* TEXT FOR ANALYSIS

********************

James Mylne uses only black ink when working in ballpoint pen. Regardless of the many ballpoint pen brands available, he is known to prefer the Bic "biro".
To add color, Mylne employs acrylics, gouache, spray paint and paint pens. The artist finds paint pens useful for filling larger areas of black. For background color, Mylne masks off the silhouette of a figure he'll be drawing, then applies flat fields of colour using spray paint. Mylne's Anti Con Art series shows ballpoint-penned characters interacting with others painted in acrylic or gouache. To achieve this trick Mylne will simply paint around previously penned areas or leave those intended areas blank while painting, then ink them afterward.

Mylne admits to being "passionate about detail", adding that ballpoints allow for great detail and subtle halftones "if you know how to use them". Halftone effects are achieved by controlled spacing of parallel ballpoint lines while referencing his source material.
During a live show-and-tell appearance on Britain's Blue Peter television program, Mylne explained that he works "very slowly", using pencil for preliminary outlines. He begins with what he perceives to be "the most difficult bit" — a person's eyes, for example — "because that's the most important bit to get right". Mylne has admitted to having to start over after making a mistake.

For the most part, Mylne finds most of his source-images online. Often, he has to "infer" details into his own drawing to compensate for loss of detail which occurs when "scaling-up" small, inferior data into larger, detailed artwork, describing the process as "almost creating a new image".
For his 2014 Torn series, Mylne took an active role in the production of his photographic references, working with photographers and models.

********************

* WORK REQUEST 1
According to the James Mylne text, which brand of ballpoint pen does Mylne prefer?
* WORK REQUEST 2
Please carry on the James Mylne text past its final sentence.
The material that comes next has no connection to the James Mylne text.

* DATA
********************

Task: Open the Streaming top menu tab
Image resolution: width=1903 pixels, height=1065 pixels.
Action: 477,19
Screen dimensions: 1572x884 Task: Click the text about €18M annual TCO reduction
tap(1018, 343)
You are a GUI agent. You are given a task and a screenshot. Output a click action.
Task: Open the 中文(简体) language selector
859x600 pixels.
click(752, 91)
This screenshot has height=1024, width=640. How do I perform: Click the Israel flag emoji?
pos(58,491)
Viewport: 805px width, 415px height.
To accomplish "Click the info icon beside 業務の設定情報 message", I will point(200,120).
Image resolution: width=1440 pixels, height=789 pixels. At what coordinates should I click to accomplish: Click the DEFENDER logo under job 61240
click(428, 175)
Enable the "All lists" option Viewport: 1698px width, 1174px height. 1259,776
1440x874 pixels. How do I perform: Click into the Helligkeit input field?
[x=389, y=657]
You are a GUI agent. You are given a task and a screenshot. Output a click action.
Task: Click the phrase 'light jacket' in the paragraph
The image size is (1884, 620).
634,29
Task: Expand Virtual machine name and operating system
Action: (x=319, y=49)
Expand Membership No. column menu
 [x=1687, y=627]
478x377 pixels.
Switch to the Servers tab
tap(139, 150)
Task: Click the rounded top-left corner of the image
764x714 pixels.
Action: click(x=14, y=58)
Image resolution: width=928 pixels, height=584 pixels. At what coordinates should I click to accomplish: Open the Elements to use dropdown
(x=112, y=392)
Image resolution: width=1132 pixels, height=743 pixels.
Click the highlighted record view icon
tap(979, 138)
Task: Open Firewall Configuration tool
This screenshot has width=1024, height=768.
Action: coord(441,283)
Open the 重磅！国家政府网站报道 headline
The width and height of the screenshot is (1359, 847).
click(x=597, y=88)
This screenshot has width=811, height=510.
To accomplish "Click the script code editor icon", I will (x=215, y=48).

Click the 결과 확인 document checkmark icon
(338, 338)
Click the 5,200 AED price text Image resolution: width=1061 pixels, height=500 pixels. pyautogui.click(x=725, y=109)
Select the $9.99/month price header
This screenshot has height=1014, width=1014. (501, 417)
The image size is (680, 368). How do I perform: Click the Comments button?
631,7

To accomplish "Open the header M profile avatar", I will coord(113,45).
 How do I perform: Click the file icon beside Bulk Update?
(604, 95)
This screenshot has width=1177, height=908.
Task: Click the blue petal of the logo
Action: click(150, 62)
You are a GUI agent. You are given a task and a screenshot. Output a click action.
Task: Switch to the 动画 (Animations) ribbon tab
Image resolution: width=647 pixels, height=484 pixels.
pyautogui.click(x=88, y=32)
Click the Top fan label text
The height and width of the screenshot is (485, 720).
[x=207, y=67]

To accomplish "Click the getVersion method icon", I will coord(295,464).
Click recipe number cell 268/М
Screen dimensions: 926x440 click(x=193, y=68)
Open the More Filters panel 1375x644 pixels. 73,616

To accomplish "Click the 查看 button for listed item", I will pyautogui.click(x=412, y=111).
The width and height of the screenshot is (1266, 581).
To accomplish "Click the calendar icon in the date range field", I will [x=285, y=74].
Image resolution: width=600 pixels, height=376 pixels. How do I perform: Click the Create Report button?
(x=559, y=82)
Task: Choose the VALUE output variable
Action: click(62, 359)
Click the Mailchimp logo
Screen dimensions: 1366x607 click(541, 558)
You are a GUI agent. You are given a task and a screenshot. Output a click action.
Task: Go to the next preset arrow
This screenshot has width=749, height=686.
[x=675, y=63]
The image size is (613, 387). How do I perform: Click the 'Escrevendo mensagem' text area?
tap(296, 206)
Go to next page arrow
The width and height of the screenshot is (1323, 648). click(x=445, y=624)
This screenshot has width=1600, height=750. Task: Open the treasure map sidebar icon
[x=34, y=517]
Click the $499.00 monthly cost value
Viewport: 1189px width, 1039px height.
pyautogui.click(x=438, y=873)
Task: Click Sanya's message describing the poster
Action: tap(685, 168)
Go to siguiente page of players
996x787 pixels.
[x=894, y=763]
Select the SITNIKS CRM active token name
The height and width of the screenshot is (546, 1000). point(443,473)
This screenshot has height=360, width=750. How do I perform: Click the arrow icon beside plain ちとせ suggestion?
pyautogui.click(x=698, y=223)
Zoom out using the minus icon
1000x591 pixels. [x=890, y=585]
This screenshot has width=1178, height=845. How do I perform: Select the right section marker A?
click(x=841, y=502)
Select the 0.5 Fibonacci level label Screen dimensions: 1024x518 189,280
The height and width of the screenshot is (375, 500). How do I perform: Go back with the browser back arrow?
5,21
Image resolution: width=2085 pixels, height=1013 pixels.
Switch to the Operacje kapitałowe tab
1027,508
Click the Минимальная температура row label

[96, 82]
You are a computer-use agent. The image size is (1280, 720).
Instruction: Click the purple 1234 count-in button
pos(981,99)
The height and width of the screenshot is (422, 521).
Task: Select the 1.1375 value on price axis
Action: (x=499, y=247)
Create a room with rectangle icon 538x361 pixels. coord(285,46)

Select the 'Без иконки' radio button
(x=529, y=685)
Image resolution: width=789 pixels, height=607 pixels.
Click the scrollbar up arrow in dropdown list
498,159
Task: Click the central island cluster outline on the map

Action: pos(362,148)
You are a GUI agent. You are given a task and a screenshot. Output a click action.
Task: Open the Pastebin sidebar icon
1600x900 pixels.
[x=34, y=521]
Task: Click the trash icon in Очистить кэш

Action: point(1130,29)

********************

* EXERCISE ANSWER 1
He prefers the Bic "biro."

* EXERCISE ANSWER 2
==Media reception==
Reaction to James Mylne's artwork has been generally favorable. Orlando Lebron, in a 2015 article for the online trade journal The Ballpointer, observed, "Many other so-called hyper-realist ballpointers' artwork rely on distance or reduction to tighten loosely hatched linework. Mylne's artwork needs no such buffer". Other reviewers have described Mylne as a "master technician", and commended the "stunning likenesses" he portrays, which "gain a lifelike presence".

Mylne's photorealist ballpoint pen artworks are so finely inked that they are often mistaken for photo prints, even when viewed up-close. Mylne has related one instance where his artwork was denied entry into a "notable" exhibition because photography was not permitted.

Dylan Jones, writing about Mylne for British GQ in 2015, both complemented and questioned the attraction of his ballpoint artwork. While on one hand stating, "when they're good they're very good indeed" and calling Mylne an "extraordinary talent", Jones also comments that "taken from famous photographs", the imagery takes on "a cheap, second-hand flavor", and cites a third-party source who stated "you're appreciating the technique rather than artistic flair".

In defense of occasional criticism about lack of depth in his work, James had previously countered that true fans of his work are "taking it at face value" and, as his work is not intended to serve any deeper purpose, he's 'fine with that'.
At the same time, Mylne's output had been undergoing notable shifts throughout 2014 beyond the "straightforward" photorealism of several years earlier.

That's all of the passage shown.